## Aufgabenstellung
Prüfe anhand des Textes über das Tschechische Museum der Musik, ob die Aussagen (a), (b) und (c) zutreffen, und belege jedes Ja oder Nein mit den entscheidenden Worten des Textes im genauen Wortlaut. (a) Das Tschechische Museum der Musik gehört zum Prager Nationalmuseum. (b) Für die wechselnden Ausstellungen ist eine Fläche von 123 Quadratmetern vorgesehen. (c) Die Ausstellungen sollen jeweils nach einem halben Jahr gewechselt werden.

## Vorgegebener Text
Tschechisches Museum der Musik - Gespräch mit Museumsdirektorin Markéta Hallová (II.)
In der vergangenen Ausgabe des musikalischen Spaziergangs durch Prag im Juni versprachen wir Ihnen, liebe Hörerinnen und Hörer, mit uns gemeinsam die Führung durch das noch nicht geöffnete neue Gebäude des Tschechischen Museums der Musik fortzusetzen. In das Museum laden Sie in den folgenden Minuten Martina Schneibergovaund Gerald Schubert ein.
Das Tschechische Museum der Musik ist Bestandteil des Prager Nationalmuseums. Neben Gedenkräumen, die namhaften Komponisten gewidmet sind, werden in der historischen Abteilung des Museums wertvolles Notenmaterial und Dokumente zur Musikgeschichte, sowie einzigartige Musikinstrumente aufbewahrt. Wie wir Sie das letzte Mal informierten, wird das Museum in neue Räumlichkeiten umziehen, und zwar in das Gebäude einer ehemaligen Kirche. Wenn alles klappt, könnte es anlässlich des internationalen Musikfestivals Prager Frühling - d. h. im Mai 2004 - eröffnet werden. Die Direktorin des Museums, Marketa Hallova, betonte, dass neben der ständigen Ausstellung den musikinteressierten Besuchern noch mehr geboten werden soll:
"Hier in dem ehemaligen Kirchenraum, wo wir jetzt stehen, sollen rechts auf einer Fläche von 123 Quadratmetern diverse Ausstellungen stattfinden. Diese Ausstellungen werden immer zu einem aktuellen musikalischen Thema veranstaltet und nach je drei Monaten gewechselt. An diesen Ausstellungsraum knüpft der Konzertsaal an. Links können dann die Konzertbesucher ein kleines Foyer besuchen, das mit Plastiken aus unseren Sammlungen geschmückt wird."

## Einträge aus einem Zeige-Datensatz
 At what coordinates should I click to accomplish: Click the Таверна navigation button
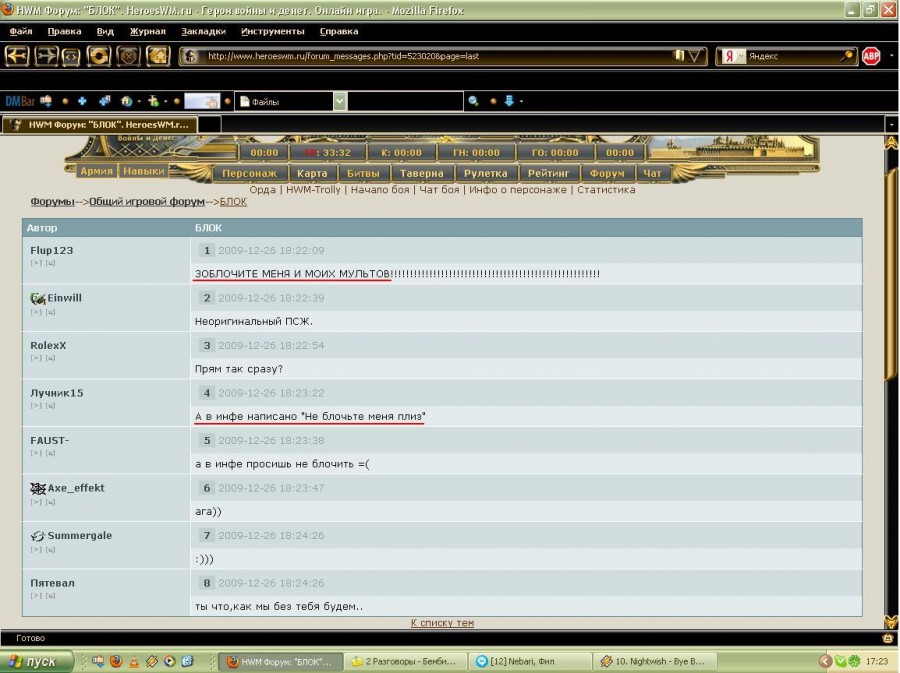pos(421,173)
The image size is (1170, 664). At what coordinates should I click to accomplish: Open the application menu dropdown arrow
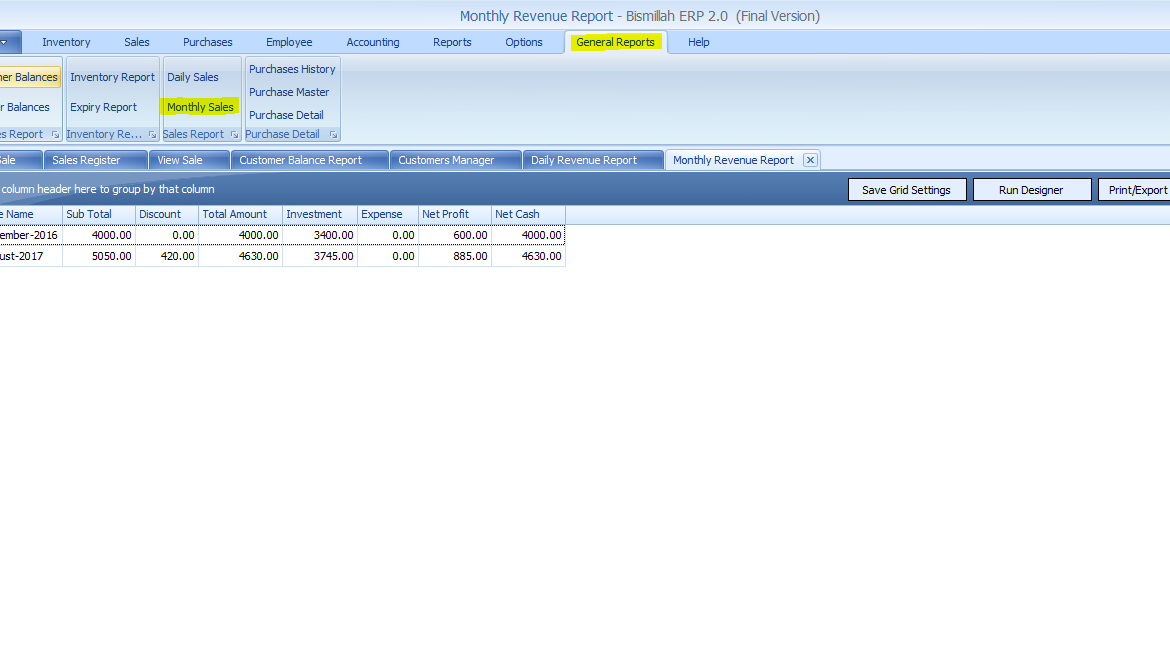coord(5,42)
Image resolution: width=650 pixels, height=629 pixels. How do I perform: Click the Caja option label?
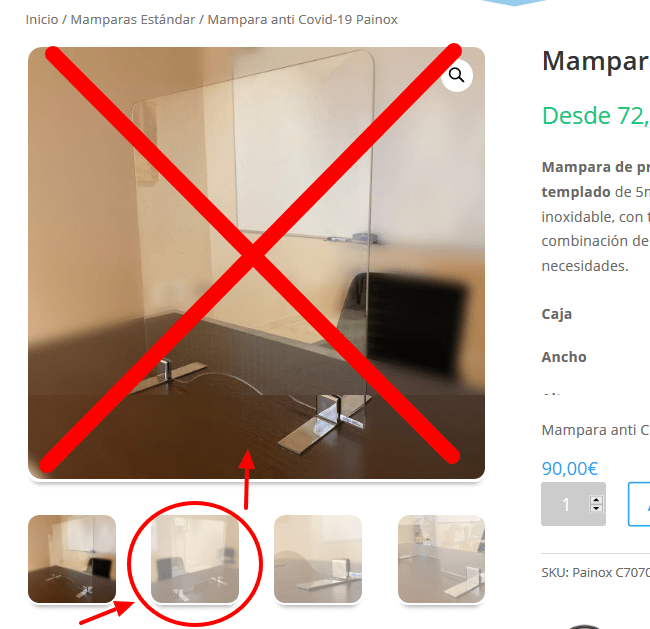(x=557, y=314)
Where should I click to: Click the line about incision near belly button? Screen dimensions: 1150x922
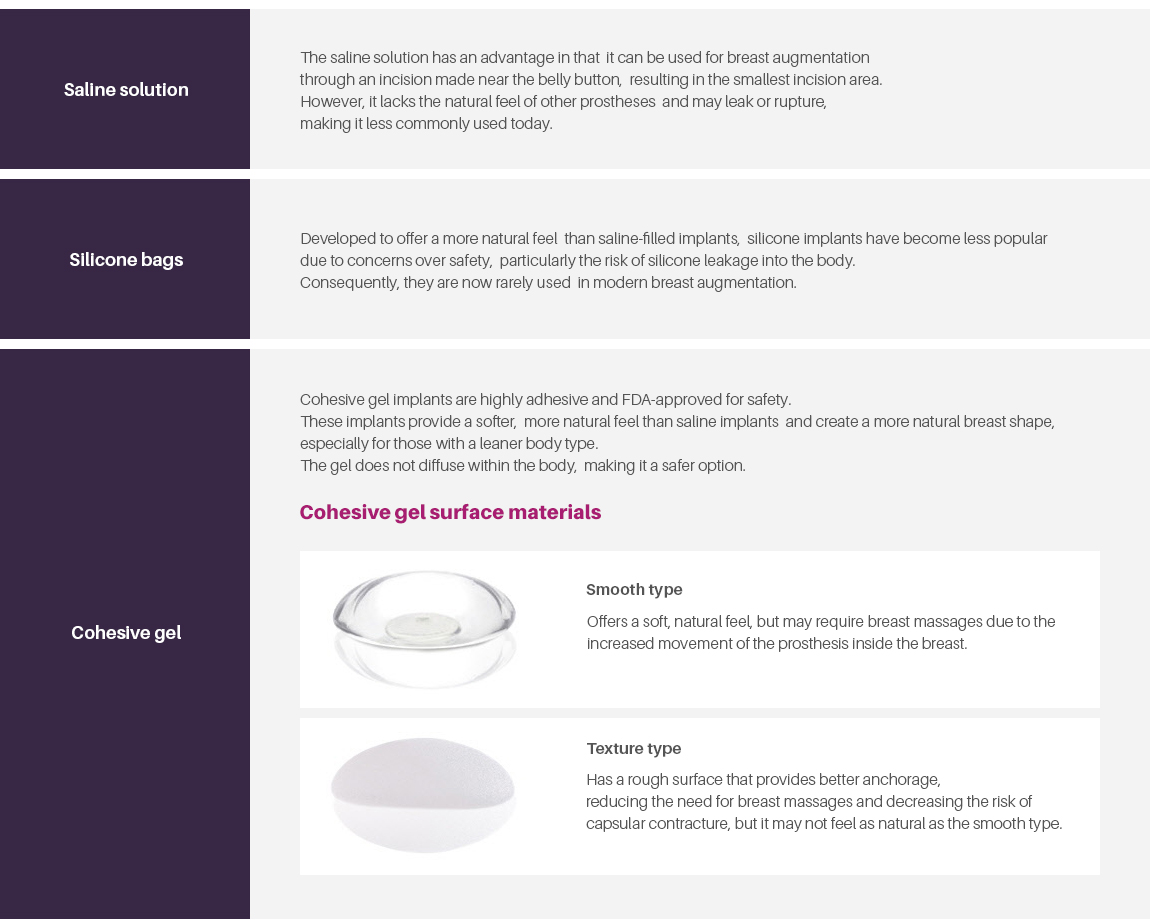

## Lösung
(a) Ja: „Das Tschechische Museum der Musik ist Bestandteil des Prager Nationalmuseums.“
(b) Ja: „sollen rechts auf einer Fläche von 123 Quadratmetern diverse Ausstellungen stattfinden“
(c) Nein: „nach je drei Monaten gewechselt“